### Directions
From the line that contains "The width and height of the screenshot is (1485, 668)." through the last line of the data, copy everything exactly and nothing else, omitting the pictures.

### Available records
Content starts
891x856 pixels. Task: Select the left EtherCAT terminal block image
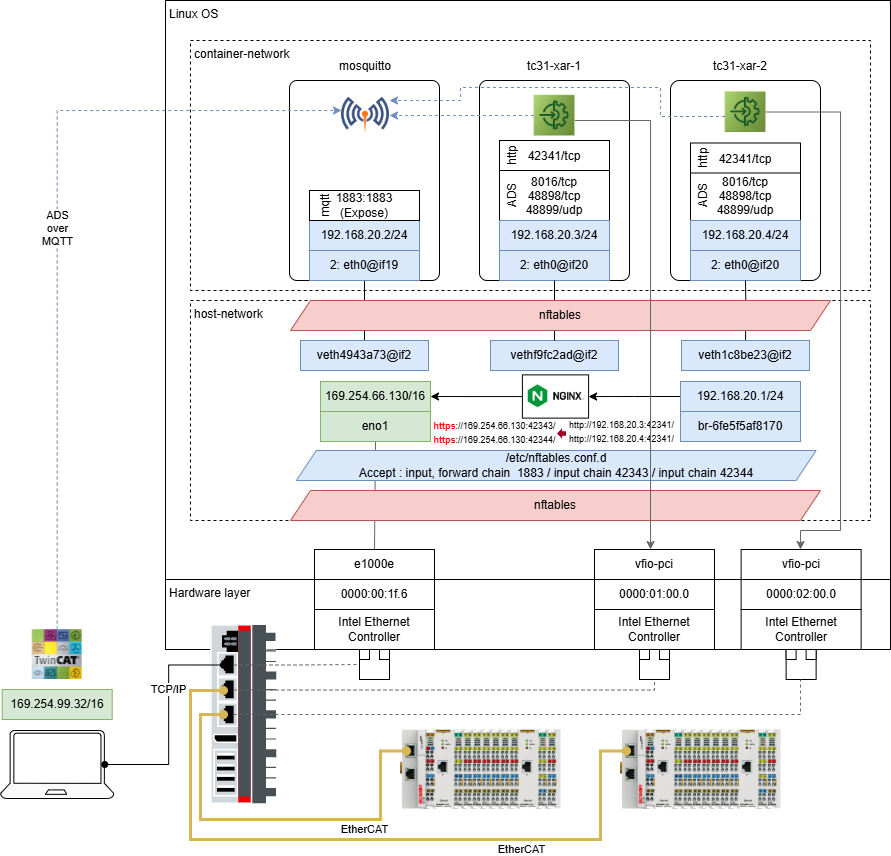[479, 768]
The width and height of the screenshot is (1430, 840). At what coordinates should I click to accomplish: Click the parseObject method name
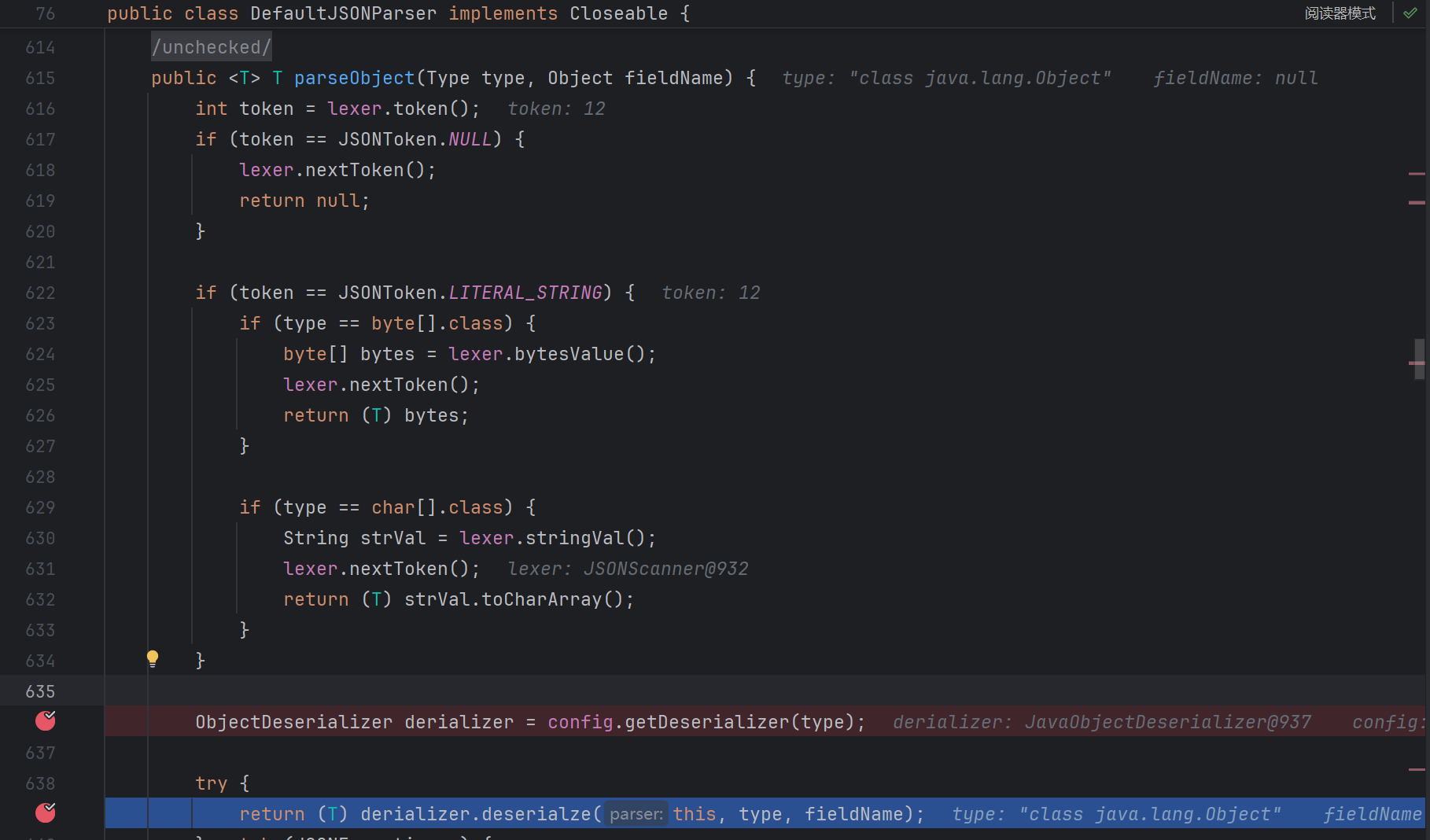354,78
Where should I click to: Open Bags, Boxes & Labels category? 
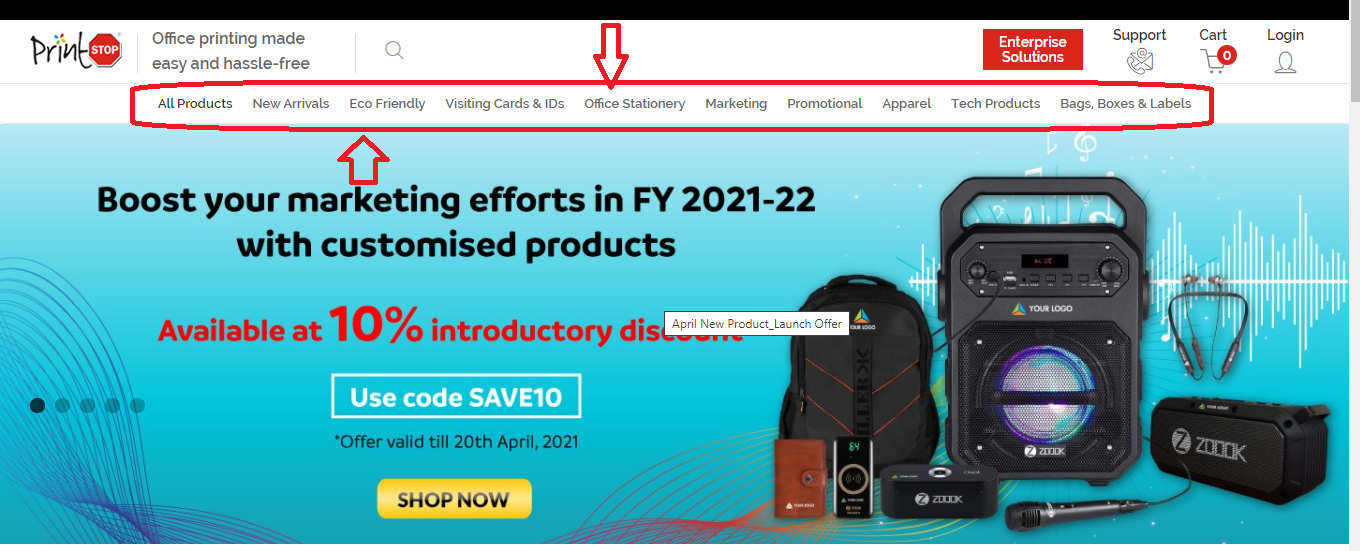coord(1126,103)
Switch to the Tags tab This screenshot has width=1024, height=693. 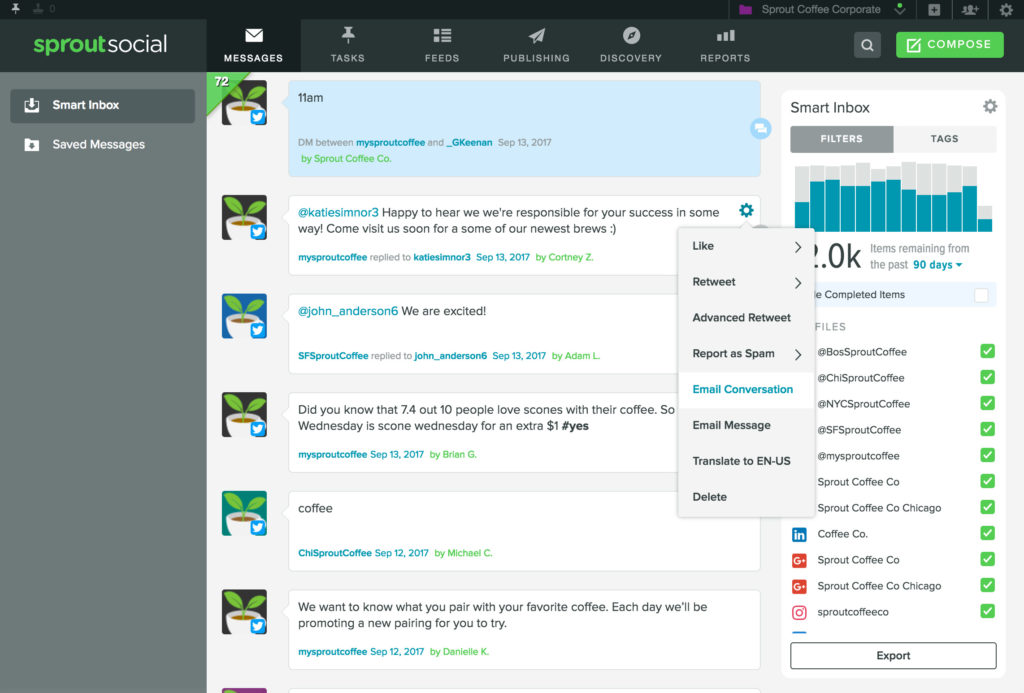click(x=944, y=139)
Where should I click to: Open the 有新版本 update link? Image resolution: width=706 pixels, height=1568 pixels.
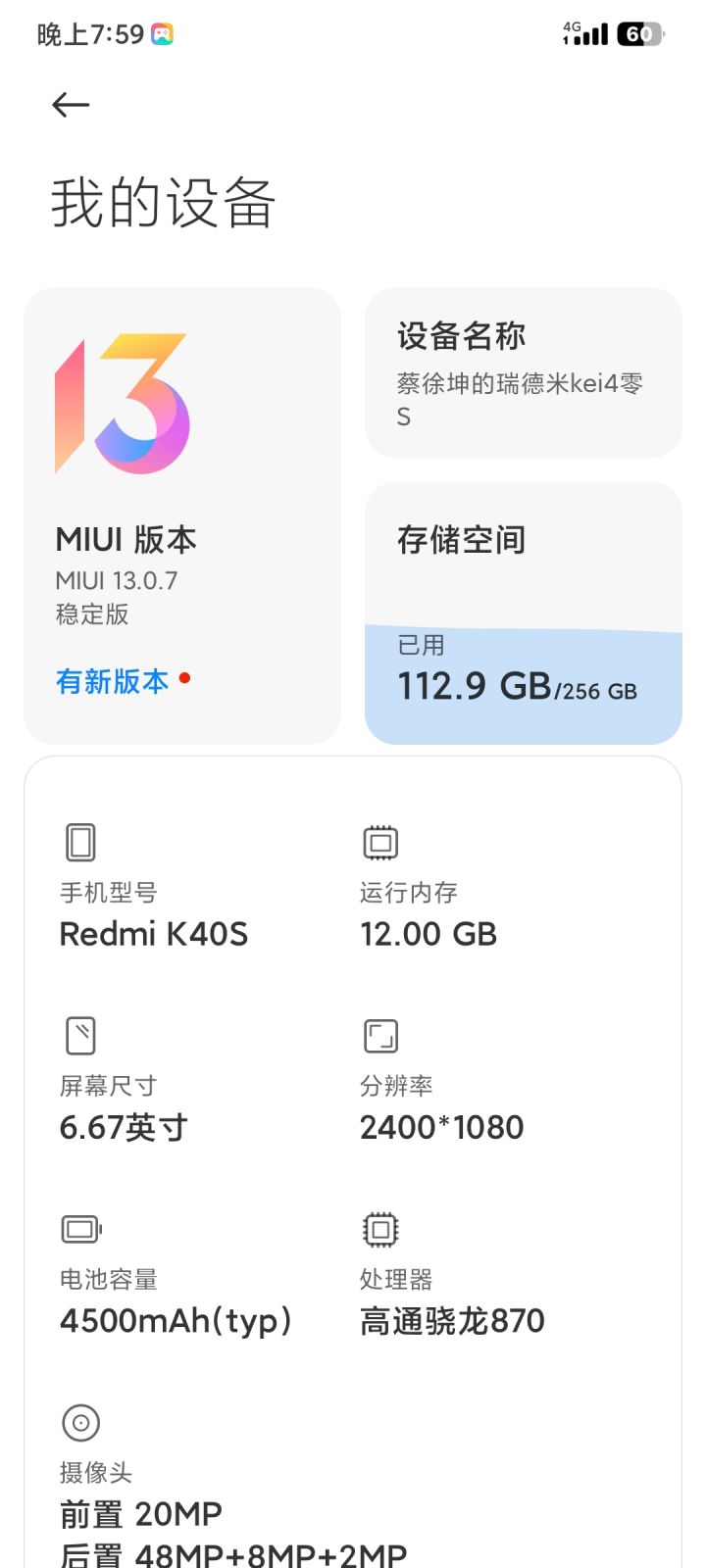click(x=113, y=681)
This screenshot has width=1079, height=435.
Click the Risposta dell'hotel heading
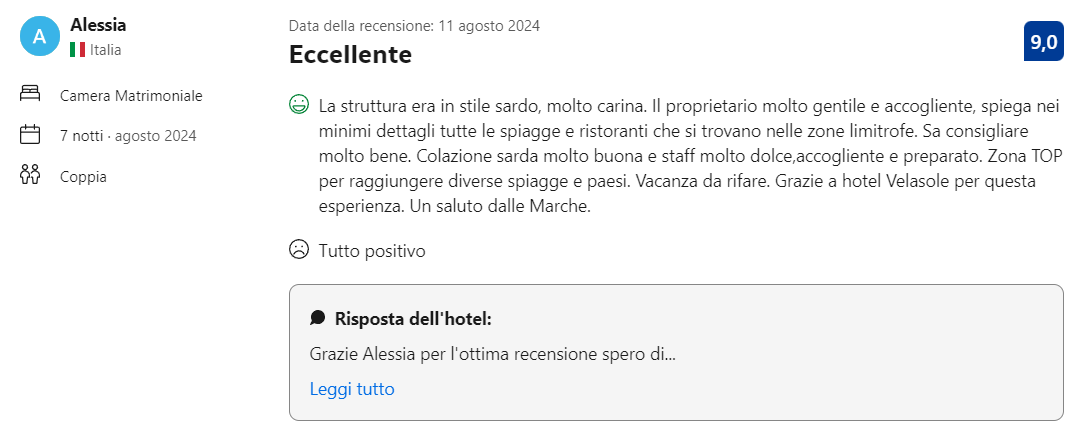click(413, 319)
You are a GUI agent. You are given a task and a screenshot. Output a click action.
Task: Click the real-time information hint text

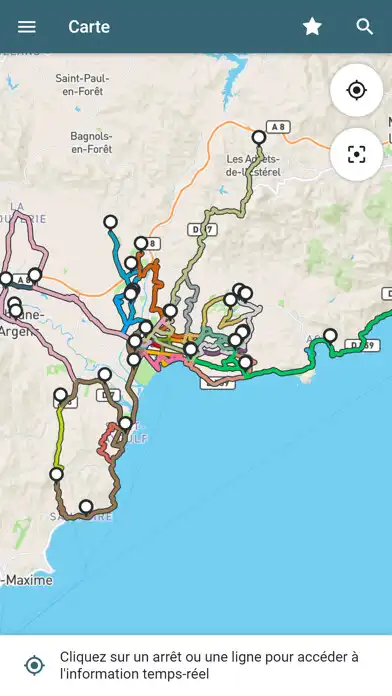(209, 665)
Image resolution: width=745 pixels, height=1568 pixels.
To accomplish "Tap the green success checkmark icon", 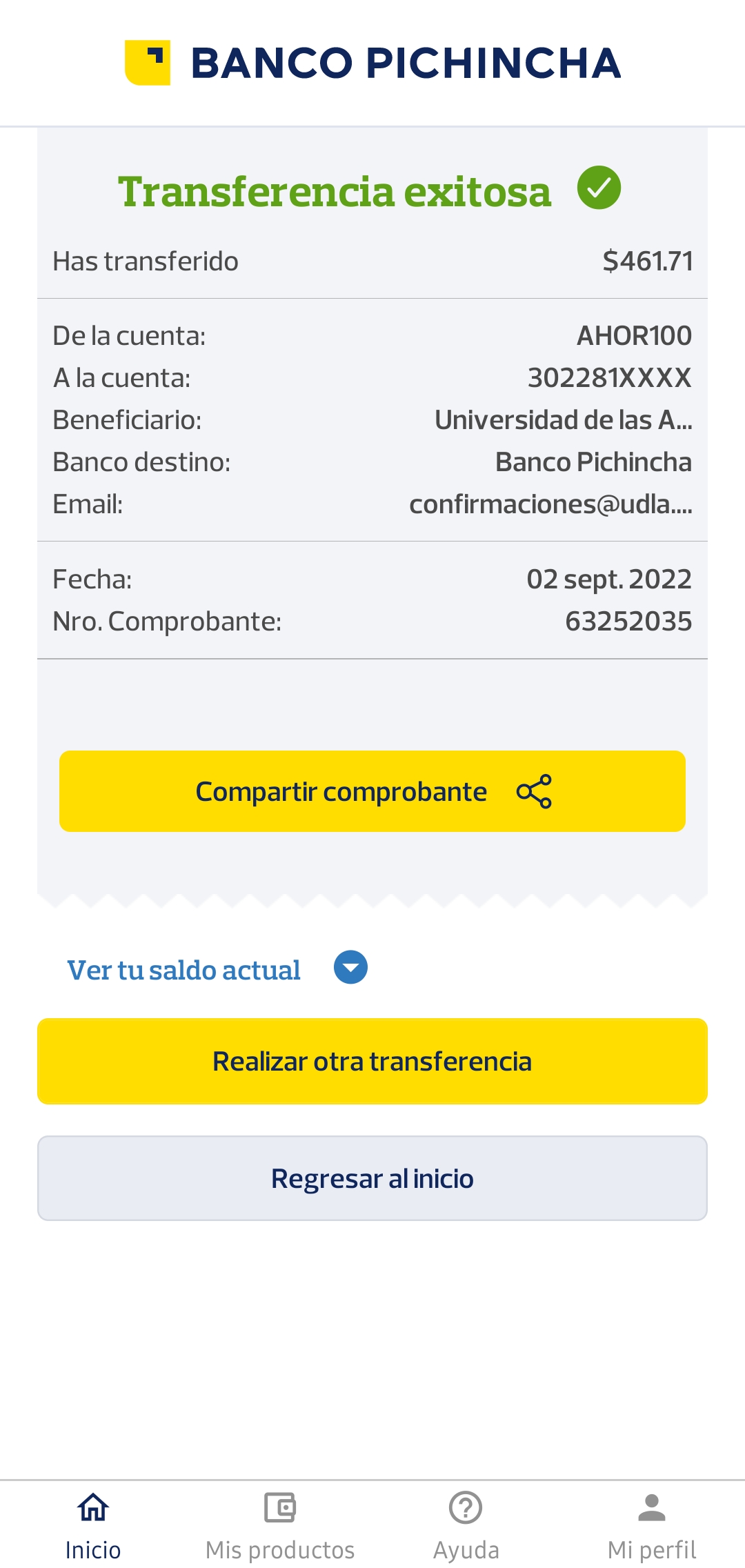I will (599, 188).
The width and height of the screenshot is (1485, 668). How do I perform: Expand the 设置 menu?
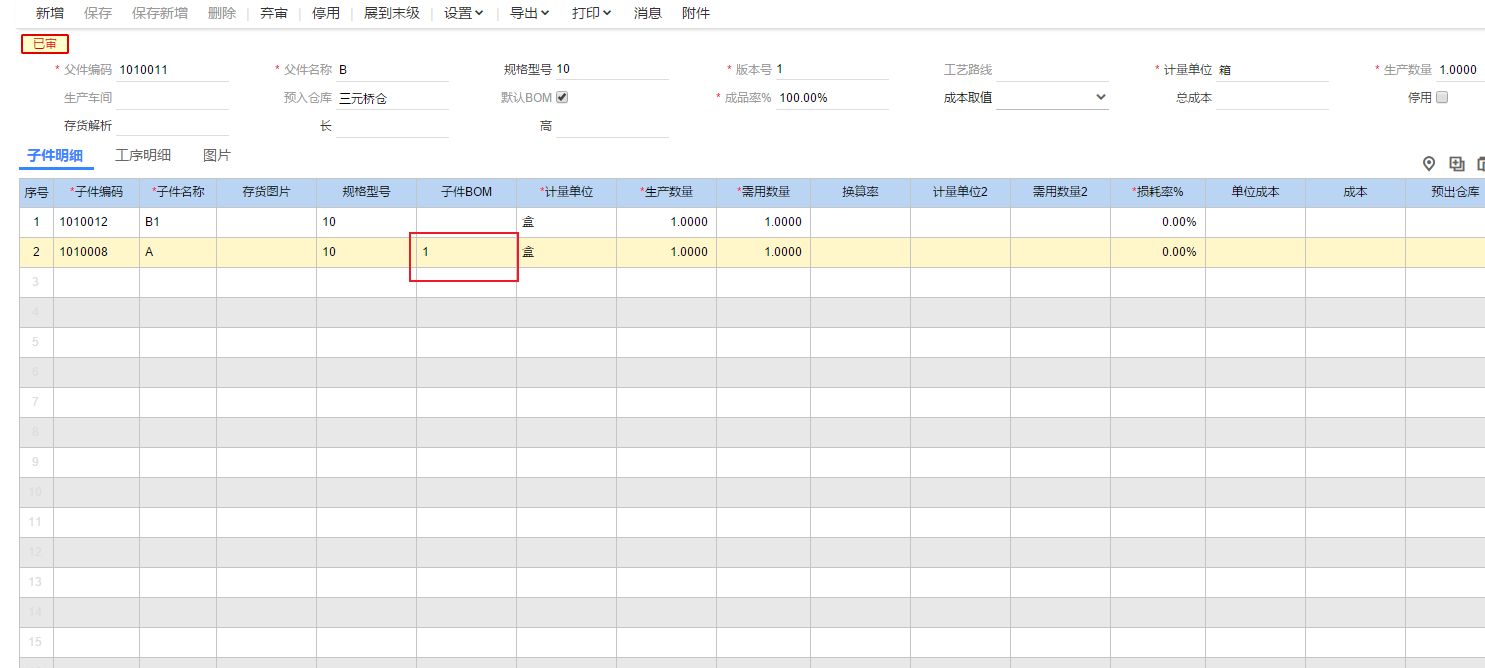pyautogui.click(x=464, y=13)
Content ends
### Response to this exercise
The width and height of the screenshot is (1485, 668). How do I perform: Expand the 设置 menu?
pyautogui.click(x=464, y=13)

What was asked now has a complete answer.